Uncertainty of authorship, and attribution methods

Kevin McMullen
Dear TEI folks,

The Walt Whitman Archive is currently working with newspaper editorials that Whitman likely wrote while the editor of several newspapers in New York in the 1840s and 50s. As with much 19th-century journalism, the editorials contained no byline, thus, attribution has been based on a number of other factors (manuscript evidence, anecdotal accounts of Whitman's involvement with the paper, identification of "Whitmanian" style in the text, and, in recent years, computational stylistic analysis). Yet there continues to be debate over whether Whitman was or was not the author of some of these editorials, with scholars being more certain of his involvement in some pieces and less certain in others. As such, we wanted to acknowledge and foreground, in some way, the uncertainty inherent in dealing with anonymously published periodical material. To that end, we are trying to develop a machine-readable way to express uncertainty about authorship with reference to a series of evidentiary categories.  In other words, we want to be able to say how certain we are that Whitman is the author of a piece, and then point to specific sources/methods that led us to make that determination.

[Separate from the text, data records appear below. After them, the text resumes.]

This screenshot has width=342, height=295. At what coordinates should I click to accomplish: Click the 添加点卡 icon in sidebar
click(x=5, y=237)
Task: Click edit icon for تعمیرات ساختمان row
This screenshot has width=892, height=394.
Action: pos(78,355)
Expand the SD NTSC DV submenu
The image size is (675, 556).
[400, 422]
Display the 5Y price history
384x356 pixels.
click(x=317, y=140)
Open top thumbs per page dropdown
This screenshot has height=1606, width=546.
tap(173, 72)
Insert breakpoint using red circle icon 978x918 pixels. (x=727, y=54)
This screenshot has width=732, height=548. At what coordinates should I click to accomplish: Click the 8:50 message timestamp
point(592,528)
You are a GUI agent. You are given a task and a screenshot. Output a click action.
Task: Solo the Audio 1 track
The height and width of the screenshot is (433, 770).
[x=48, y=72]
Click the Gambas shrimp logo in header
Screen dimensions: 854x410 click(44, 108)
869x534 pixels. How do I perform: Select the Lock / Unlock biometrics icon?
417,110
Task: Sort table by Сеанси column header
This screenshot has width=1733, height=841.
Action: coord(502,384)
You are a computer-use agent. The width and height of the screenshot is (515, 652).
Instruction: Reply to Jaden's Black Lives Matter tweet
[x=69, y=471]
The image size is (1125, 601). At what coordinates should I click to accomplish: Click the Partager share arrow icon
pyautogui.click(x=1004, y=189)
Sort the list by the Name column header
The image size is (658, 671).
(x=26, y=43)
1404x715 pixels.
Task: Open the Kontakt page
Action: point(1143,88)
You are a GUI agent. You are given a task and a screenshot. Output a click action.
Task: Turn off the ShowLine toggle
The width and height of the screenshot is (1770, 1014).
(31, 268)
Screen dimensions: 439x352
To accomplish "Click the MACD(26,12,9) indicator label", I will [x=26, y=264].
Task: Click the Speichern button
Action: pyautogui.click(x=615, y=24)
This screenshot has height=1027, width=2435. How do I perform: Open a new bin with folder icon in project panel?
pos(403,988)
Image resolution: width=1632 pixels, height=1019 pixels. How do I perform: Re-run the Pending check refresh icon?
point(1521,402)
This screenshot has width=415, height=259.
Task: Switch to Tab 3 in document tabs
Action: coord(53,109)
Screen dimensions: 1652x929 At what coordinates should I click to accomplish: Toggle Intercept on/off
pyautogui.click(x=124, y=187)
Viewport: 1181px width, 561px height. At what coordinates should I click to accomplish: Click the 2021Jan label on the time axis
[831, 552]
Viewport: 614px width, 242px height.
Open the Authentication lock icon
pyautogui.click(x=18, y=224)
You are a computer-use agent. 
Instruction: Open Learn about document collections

We have come up with the following possible solution, which would appear in the <bibl> or <biblStruct> of the TEI header:

<author xml:id="ww">Walt Whitman</author>
<certainty target="#ww" cert="high" given="#wp #ss">
     <ref target="#ss01"/>
     <ref target="#ss01"/>

The value of @given would be a set of codes that we will have developed (and that will be recorded and described in an external file) that relate to different types of "evidence" that have led us to make our claim of Whitman's authorship. In the above example, "wp" stands for "Whitman pseudonym" (meaning the piece was published under a known Whitman pseudonym) and "ss" stands for "scholarly source" (a published source that identifies Whitman as the author of a piece). To tie the determination to a specific scholarly source (or, in this case, two scholarly sources), we would include <ref>s that would point to an external document containing a list of bibliographic entries. There would be additional "codes" for different types of evidentiary categories. 

We're curious what others make of this approach. Have other projects dealt with uncertain authorship? And if so, how was it handled? Would there be a different or better way of tying these certainty claims to externally defined rationales and/or sources?

Many thanks in advance for any feedback!

Kevin McMullen